Refactoring threading code
Let us start by saying that threading is complex, hard and complicated.
A while ago I was asked to do a code review of a JoinAll() method, it looked somewhat like this:
public void JoinAll(IEnumerable<Thread> threads) { foreach (Thread thread in threads) { if(thread.Join(500)==false) thread.Abort(); } }
I was properly horrified by the use of thread.Abort(), but as you know, all rules have exceptions, so instead of commenting on the implementation details of the method, I asked to understand the entire scenario. This piece of code will probably easier than me trying to explain:
List<Thread> threads = new List<Thread>(); List<string> results = new List<string>(); foreach (string urlParam in GetUrlsToQuery()) { string url = urlParam; Thread thread = new Thread(delegate() { WebRequest wr = WebRequest.Create(url); WebResponse response = wr.GetResponse(); using (Stream stream = response.GetResponseStream()) using (StreamReader sr = new StreamReader(stream)) { string result = sr.ReadToEnd(); lock (results) { results.Add(result); } } }); threads.Add(thread); thread.Start(); } foreach (Thread thread in threads) { if(thread.Join(500)==false) thread.Abort(); } ProcessResults(results);
That piece of code is in the Page_Load method of a page. The scenario was querying remote servers for information (15 - 20 of them, most often), and there was a time limit to how long we needed to wait before we need to display the results to the user.

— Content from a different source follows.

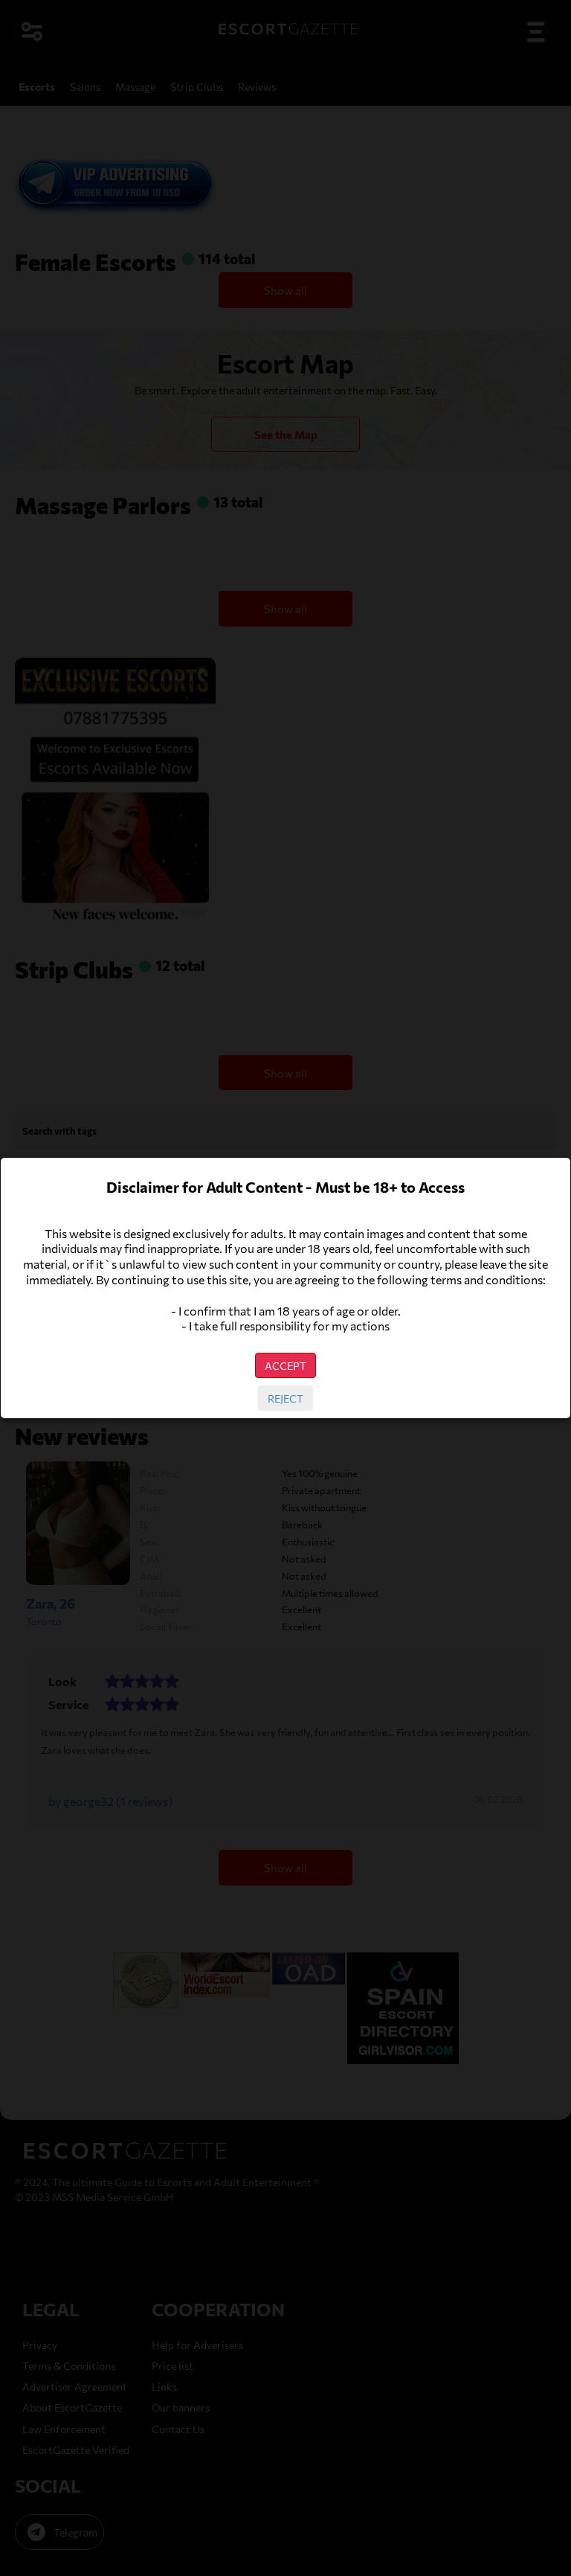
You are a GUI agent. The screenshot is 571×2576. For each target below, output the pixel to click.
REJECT (285, 1398)
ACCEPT (285, 1365)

The code above actually works, but it is tremendously wasteful of resources (creating a thread is expensive) and not really nice way to behave to a thread, it is entirely possible to get to a point where you break up the lock mechanism and remains with a broken app because of aborted threads that were in the middle of supposedly atomic operation. Not to mention that we are likely not going to cleanup the resources very well if we abort the thread.
The hard constraint that the page must be rendered in a second or so. But here, if even two of those servers are not playing well, it is not going to render fast enough.
In short, do write code like the above.
I took the code and change it a bit, instead of explicit threading, let us use the async API instead, so we get this piece of code:
List<string> results = new List<string>(); List<WaitHandle> waitHandles = new List<WaitHandle>(); foreach (string url in GetUrlToQuery()) { WebRequest wr = WebRequest.Create(url); IAsyncResult asyncResult = wr.BeginGetResponse(delegate(IAsyncResult ar) { WebResponse response = wr.EndGetResponse(ar); using (Stream stream = response.GetResponseStream()) using (StreamReader sr = new StreamReader(stream)) { string result = sr.ReadToEnd(); lock (results) { results.Add(result); } } },null); waitHandles.Add(asyncResult.AsyncWaitHandle); } WaitHandle.WaitAll(waitHandles.ToArray(), TimeSpan.FromMilliseconds(700),false); string[] resultsCopy; lock(results) { resultsCopy = results.ToArray(); } ProcessResults(resultsCopy);
Now, instead of having a lot of blocked threads, we have moved it to the framework responsibility, we then gather all the wait handles and wait on all of them (remember, there aren't more than 20, but if more than 64 are required, we can manage as well).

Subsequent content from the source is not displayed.